For the first post, I would like to point out the importance of understanding your node topology, with which comes the understanding of the bottlenecks/limitations. We then use the understanding from the node topology to verify the peak effective communication bandwidth (the communication bandwidth that can be achieved in real world and is less than theoretical communication bandwidth on paper).
We will use 3 different nodes:
- 8 x Nvidia A40 (40 GB DDR6) with 2 x 25 GbE between 2 nodes.
- 8 x Nvidia A100 (40 GB HBM2) with 2 x HDR200 between 2 nodes.
- 4 x Nvidia H100 (94GB HBM2e) with 4 x NDR200 between 2 nodes.
The node topology for A40 node is as follows:
The node topology for A100 node is as follows:
Note: A40 and A100 nodes (from the cluster I used) does not have GPUDirect RDMA drivers.

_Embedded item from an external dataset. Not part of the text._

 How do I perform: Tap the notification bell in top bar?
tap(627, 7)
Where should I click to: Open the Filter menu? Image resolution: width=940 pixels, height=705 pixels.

Hence when performing Internode communication, MPI will stage data through CPU and then sends it to another node. But A40 and A100 nodes have GPUDirect P2P driver that allows GPU-to-GPU direct communication within one node. GPUDirect RDMA driver can be located using :
lsmod | grep "nvidia_peermem"
More about GPUDirect drivers can be found here: https://developer.nvidia.com/gpudirect
The node topology for H100 node is as follows:
Note: H100 node (from the cluster I used) has GPUDirect RDMA driver installed. We shall observe the difference in effective communication bandwidth with/without the GPUDirect RDMA driver.
Note about NVLink bandwidth: The marketed NVLink bandwidth in white paper is always theoretical bidirectional bandwidth. That means 2 GPUs have to communicate with the other simultaneously to saturate the NVLink bandwidth. NVLink has multiple “sub-links” per direction and without simultaneous communication between 2 GPUs, the user may never saturate the full NVLink bandwidth.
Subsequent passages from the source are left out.